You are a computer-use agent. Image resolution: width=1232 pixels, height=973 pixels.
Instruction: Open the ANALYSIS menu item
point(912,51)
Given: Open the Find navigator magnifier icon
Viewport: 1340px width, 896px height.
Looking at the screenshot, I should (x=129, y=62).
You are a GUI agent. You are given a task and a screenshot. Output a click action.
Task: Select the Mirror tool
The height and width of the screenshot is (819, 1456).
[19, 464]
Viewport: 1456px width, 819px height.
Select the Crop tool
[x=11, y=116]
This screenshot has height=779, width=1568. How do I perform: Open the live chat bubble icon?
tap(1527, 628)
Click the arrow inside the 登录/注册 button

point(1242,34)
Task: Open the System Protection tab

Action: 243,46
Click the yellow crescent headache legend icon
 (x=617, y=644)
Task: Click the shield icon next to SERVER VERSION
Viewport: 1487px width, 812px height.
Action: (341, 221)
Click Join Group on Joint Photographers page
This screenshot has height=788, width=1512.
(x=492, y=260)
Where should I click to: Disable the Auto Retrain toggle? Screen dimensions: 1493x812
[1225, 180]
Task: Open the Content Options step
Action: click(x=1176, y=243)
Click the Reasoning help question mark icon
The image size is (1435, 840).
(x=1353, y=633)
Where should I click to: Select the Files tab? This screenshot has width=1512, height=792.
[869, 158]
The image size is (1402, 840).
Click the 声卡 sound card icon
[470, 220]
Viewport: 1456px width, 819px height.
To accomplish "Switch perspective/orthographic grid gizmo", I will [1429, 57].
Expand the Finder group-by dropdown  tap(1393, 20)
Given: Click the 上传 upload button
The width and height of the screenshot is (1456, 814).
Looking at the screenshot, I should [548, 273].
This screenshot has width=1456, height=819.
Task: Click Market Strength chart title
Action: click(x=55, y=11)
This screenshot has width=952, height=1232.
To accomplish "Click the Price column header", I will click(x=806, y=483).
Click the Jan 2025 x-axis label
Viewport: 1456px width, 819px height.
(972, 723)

--

— Activity —
Scan the records above and report every line with the string "will".

— Result —
To accomplish "Switch perspective/orthographic grid gizmo", I will [1429, 57].
To accomplish "Click the Price column header", I will click(x=806, y=483).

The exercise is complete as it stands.